◆ WORK INSTRUCTIONS: Find the number of lines containing the string "column" in the data. Answer with the number by itself.

◆ THE DATA:
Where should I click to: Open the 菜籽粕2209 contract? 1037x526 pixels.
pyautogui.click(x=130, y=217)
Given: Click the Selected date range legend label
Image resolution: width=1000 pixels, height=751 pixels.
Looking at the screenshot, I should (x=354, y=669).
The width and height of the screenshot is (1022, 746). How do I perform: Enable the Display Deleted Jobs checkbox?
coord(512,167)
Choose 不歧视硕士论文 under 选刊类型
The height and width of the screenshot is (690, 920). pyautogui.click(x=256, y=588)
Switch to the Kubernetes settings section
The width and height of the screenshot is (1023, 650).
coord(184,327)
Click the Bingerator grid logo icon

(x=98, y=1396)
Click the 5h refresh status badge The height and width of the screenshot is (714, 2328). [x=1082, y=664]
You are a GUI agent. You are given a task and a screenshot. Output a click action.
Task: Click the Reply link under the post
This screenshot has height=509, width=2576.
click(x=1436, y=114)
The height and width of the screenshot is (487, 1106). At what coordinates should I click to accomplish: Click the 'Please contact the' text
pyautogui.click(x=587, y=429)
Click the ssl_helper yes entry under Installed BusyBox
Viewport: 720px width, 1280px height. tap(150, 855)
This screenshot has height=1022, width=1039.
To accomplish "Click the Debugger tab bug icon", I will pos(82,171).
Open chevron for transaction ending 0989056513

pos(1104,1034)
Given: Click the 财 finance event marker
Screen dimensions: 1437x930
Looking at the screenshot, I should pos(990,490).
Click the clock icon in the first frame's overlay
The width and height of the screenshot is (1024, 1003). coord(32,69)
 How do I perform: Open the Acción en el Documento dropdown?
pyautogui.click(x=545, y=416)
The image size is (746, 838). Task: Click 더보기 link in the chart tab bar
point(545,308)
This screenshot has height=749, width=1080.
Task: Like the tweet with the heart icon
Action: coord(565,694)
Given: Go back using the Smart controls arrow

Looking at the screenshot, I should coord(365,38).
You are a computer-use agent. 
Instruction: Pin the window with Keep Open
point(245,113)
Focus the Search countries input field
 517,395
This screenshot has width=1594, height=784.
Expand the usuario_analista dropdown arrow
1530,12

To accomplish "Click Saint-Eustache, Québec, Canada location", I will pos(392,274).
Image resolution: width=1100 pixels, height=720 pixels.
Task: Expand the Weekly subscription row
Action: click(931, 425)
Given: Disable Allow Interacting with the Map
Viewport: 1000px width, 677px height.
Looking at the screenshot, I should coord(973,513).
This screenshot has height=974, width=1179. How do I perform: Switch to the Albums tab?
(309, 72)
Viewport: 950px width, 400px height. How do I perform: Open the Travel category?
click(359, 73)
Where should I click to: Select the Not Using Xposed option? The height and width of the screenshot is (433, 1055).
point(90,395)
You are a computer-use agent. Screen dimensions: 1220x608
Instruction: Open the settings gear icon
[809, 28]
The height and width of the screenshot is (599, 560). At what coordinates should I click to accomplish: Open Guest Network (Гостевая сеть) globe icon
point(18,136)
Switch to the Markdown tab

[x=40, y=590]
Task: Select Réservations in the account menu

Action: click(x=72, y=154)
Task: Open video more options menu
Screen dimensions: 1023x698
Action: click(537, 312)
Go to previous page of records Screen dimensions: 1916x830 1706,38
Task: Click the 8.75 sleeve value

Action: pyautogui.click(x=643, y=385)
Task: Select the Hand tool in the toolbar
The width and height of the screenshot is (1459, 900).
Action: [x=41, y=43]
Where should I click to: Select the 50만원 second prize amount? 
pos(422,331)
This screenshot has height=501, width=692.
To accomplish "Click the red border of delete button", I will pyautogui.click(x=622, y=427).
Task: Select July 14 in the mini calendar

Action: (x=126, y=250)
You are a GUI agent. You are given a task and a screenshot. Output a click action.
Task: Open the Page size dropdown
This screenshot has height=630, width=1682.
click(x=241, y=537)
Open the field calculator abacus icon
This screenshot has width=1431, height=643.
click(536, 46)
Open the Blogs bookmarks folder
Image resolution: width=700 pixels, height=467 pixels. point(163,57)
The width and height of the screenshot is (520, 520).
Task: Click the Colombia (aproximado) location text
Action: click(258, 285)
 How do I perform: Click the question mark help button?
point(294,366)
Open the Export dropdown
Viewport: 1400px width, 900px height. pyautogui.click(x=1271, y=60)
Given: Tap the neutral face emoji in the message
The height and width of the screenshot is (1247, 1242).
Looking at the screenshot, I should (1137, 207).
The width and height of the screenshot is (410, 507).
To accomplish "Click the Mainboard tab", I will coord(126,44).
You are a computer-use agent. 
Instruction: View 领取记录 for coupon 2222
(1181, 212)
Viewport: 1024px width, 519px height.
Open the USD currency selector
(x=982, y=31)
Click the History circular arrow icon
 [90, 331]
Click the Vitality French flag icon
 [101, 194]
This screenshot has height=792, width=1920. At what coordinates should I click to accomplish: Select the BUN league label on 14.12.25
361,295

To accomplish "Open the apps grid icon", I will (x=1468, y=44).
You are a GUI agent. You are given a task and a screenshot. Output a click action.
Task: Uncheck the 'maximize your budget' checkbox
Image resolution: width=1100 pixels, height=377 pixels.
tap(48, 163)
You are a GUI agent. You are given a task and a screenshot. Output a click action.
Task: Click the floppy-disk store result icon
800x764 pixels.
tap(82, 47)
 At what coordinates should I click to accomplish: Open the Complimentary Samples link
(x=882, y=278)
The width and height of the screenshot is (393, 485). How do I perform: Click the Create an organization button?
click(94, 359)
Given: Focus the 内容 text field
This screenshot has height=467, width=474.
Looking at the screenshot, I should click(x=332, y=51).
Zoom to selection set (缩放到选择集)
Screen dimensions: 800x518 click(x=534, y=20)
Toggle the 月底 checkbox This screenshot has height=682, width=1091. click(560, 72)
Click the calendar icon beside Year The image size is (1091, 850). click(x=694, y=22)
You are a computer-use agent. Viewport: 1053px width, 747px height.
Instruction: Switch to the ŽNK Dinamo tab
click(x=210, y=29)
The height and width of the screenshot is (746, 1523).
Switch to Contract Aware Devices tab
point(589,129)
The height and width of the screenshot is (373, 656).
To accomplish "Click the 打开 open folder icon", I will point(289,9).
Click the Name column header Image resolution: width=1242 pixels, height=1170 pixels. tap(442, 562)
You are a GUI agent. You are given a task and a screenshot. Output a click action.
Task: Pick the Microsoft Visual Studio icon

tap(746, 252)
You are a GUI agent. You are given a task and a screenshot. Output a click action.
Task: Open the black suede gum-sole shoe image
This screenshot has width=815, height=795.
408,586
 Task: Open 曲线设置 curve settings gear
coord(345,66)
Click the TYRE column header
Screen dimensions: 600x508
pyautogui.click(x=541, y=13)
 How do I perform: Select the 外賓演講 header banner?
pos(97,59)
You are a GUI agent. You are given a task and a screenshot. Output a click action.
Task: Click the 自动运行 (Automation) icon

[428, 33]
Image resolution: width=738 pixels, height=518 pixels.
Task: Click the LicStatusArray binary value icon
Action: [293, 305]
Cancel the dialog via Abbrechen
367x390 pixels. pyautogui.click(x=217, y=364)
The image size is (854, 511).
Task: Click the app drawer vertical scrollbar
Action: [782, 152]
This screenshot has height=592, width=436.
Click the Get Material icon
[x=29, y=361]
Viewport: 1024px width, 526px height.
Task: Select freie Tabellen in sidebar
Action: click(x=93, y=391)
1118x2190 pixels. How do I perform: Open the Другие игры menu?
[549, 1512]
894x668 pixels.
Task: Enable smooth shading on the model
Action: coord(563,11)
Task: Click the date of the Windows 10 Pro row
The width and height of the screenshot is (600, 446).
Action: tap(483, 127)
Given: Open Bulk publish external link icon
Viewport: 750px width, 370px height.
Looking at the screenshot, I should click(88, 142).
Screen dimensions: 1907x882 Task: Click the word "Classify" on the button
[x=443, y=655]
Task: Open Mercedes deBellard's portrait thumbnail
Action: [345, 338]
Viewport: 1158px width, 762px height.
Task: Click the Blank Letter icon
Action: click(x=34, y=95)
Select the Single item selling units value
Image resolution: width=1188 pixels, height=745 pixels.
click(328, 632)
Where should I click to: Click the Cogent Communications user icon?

◆ SOLVED PROBLEM: 2